Hay heridas que quedan para siempre, cicatrices de la incomprensión y del miedo a la libertad, pero son más los que reconocen su trabajo que los que lo niegan. Ahora vive en Barcelona y esta semana vino a Madrid para traer sus canciones a un teatro público, dependiente de la Comunidad de Madrid, gobernada al menos hasta mayo por el PP, donde no se pide ni carné ni bandera, sino arte y cultura. En esta ocasión lo hizo acompañado de Soleá Morente, la hija del gran Enrique Morente, a quien de alguna forma apadrina en su aventura de versionar a poetas. Hubo momentos únicos, como cuando juntos cantaron “Palabras para Julia”, de José Agustín Goytisolo o cuando él sólo cantó “Como tú”, de León Felipe, “Balada del que nunca fue a Granada” de Alberti o cuando cerró con “A galopar”.
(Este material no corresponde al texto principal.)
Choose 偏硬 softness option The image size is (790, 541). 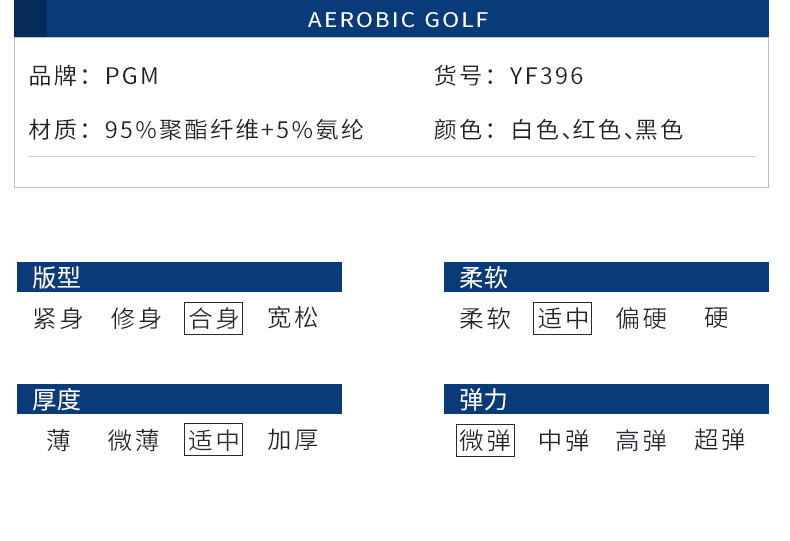641,318
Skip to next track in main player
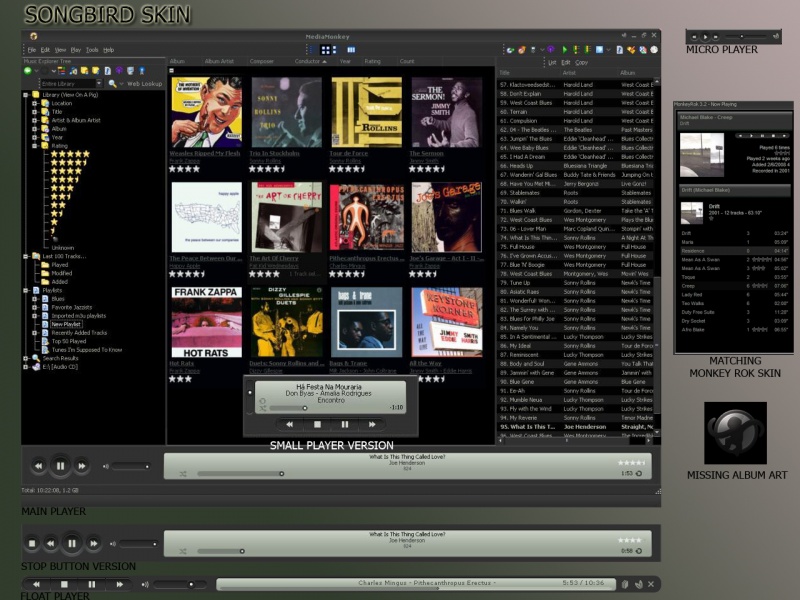Viewport: 800px width, 600px height. point(84,466)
Hubo, ya lo he dicho canciones del bando de los perdedores, muchas. Bellas palabras de grandes poetas como Cernuda o como León Felipe, aunque a mí me gusta más su poesía no política, no partidista, no sectaria. Pero se le aplaudió con fuerza. Hasta que, sin venir a cuento, empezó a meterse con los jueces españoles, especialmente con el juez Llarena, en dos ocasiones, y empezó la defensa de quienes quieren ahora romper Cataluña en dos mitades, sin aprender de la historia. De esa historia que abre las heridas y luego es casi imposible cerrarlas. “Es que yo vengo de Cataluña”, replicó cuando empezaron las protestas, educadas, moderadas. Muchos espectadores que no comulgan con sus ideas, o muchos a los que sus ideas no nos importan, queríamos oírle cantar. Sólo eso, incluso lo que nos parece o es la mitad de la verdad cuando no sectario.
Otra vez las dos Españas, las dos Cataluñas, la maldición que parece perseguir a un pueblo tolerante que quiere vivir en paz y donde cabemos todos, gracias a una Constitución que nos ha ofrecido la mayor etapa de libertad, de democracia y de prosperidad de la historia. Al final, Paco Ibáñez se olvidó de la política y volvió a lo suyo. A cantar. Solo y con Soleá Morente. Y este público del Madrid centralista, del Madrid que tiene la culpa de todo lo malo que pasa en Cataluña, del Madrid de los jueces libres e independientes que están dando un ejemplo de libertad y democracia en el juicio a los políticos que han infringido gravemente la ley, ese Madrid vibró con “Tus ojos me recuerdan” del Machado que algunos quieren monopolizar, o con el “Romance a la luna luna” de Federico y volvió a aplaudirle con fuerza hasta el final. Un Madrid abierto, acogedor. Un Madrid de libertad.